## The exercise:
Turn the rows into a Markdown table with an Index column holding a running number and a Line column holding each line, skipping blank lines and leaving out the pictures. Begin at the line that has "You are a computer-use agent." and stop after the last row.

* start *

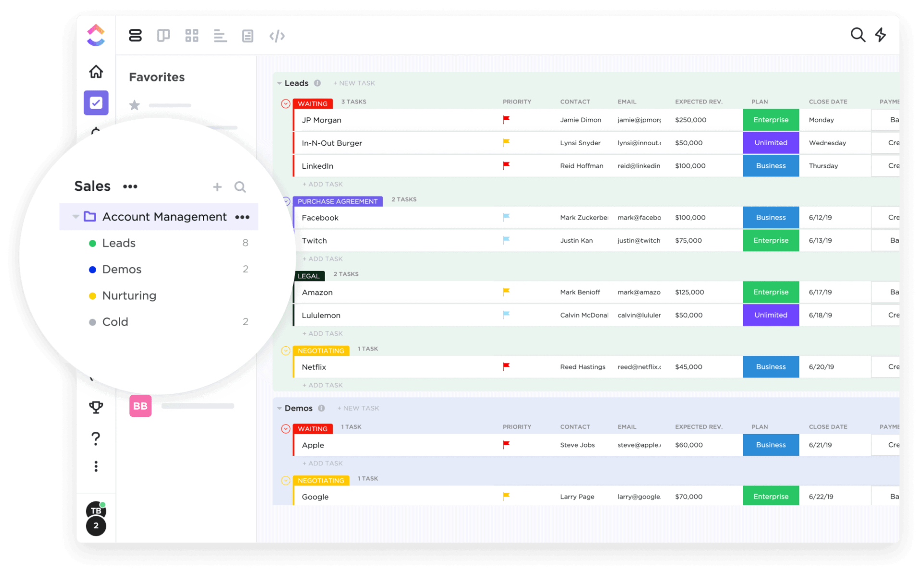Click + ADD TASK under LinkedIn row
This screenshot has width=923, height=575.
point(323,184)
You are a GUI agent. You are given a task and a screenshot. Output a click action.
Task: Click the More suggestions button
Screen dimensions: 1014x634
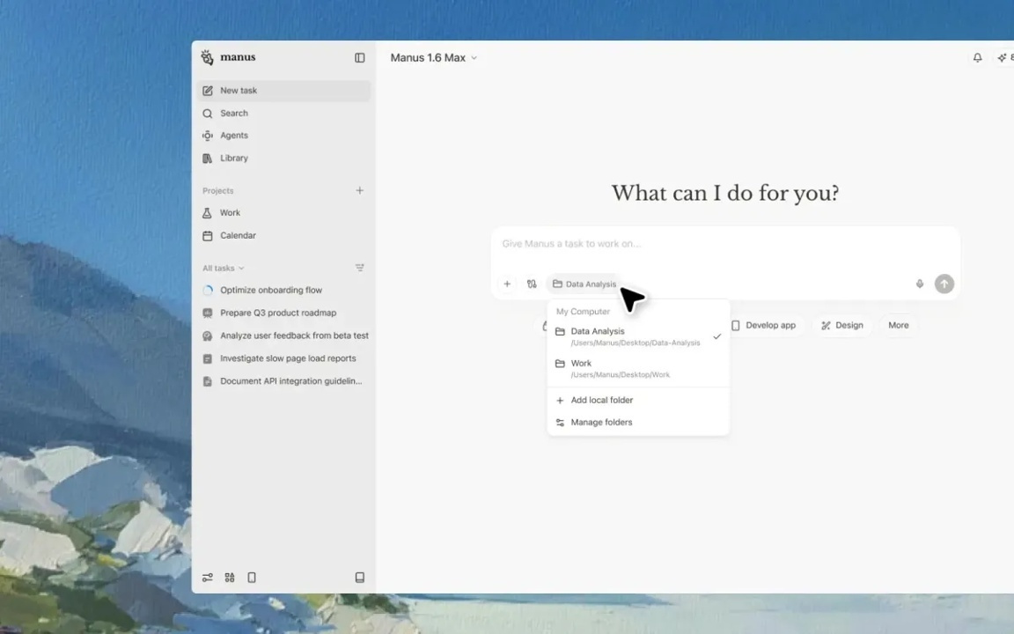click(x=898, y=325)
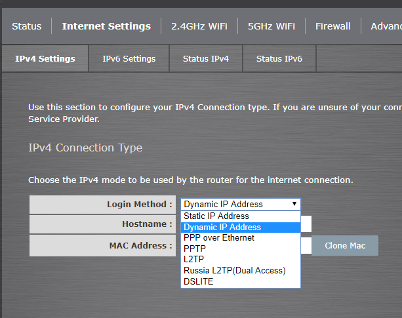Pick PPTP from the login methods
402x318 pixels.
point(241,248)
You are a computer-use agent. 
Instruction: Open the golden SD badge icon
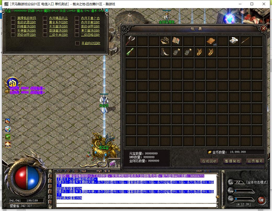[x=12, y=83]
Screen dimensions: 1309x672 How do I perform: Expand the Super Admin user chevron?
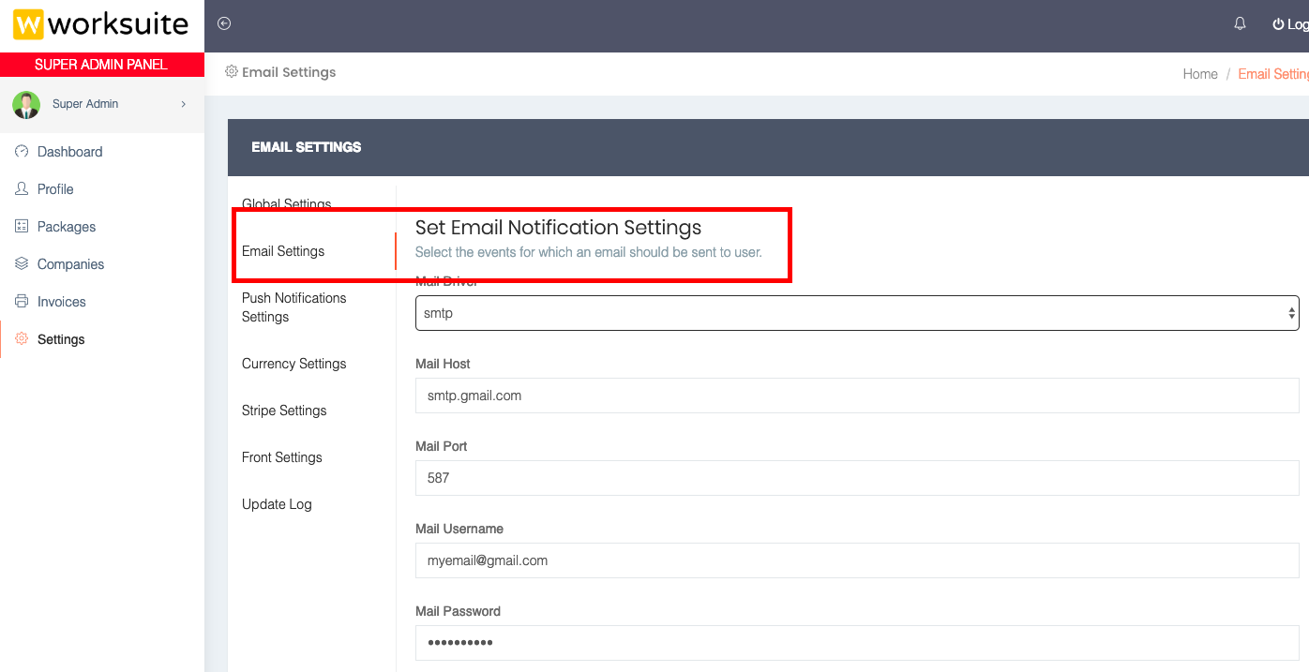click(x=183, y=104)
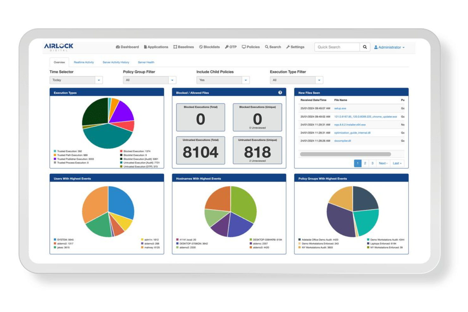468x312 pixels.
Task: Select the OTP key icon
Action: [226, 47]

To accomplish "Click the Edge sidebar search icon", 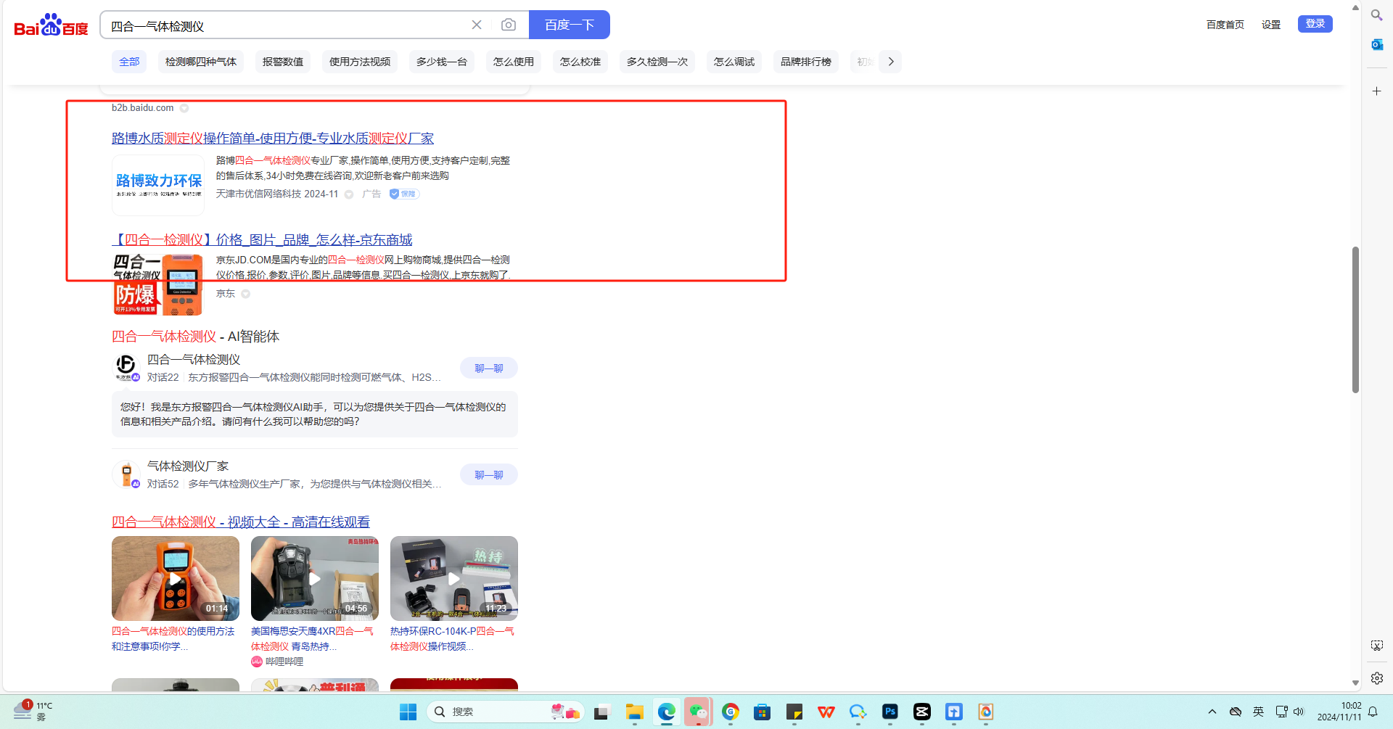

* end *

## Written answer:
| Index | Line |
|---|---|
| 1 | You are a computer-use agent.  |
| 2 | Instruction: Open the golden SD badge icon |
| 3 | [x=12, y=83] |
| 4 | Screen dimensions: 1309x672 How do I perform: Expand the Super Admin user chevron? |
| 5 | click(x=183, y=104) |
| 6 | 468x312 pixels. |
| 7 | Task: Select the OTP key icon |
| 8 | Action: [226, 47] |
| 9 | To accomplish "Click the Edge sidebar search icon",  |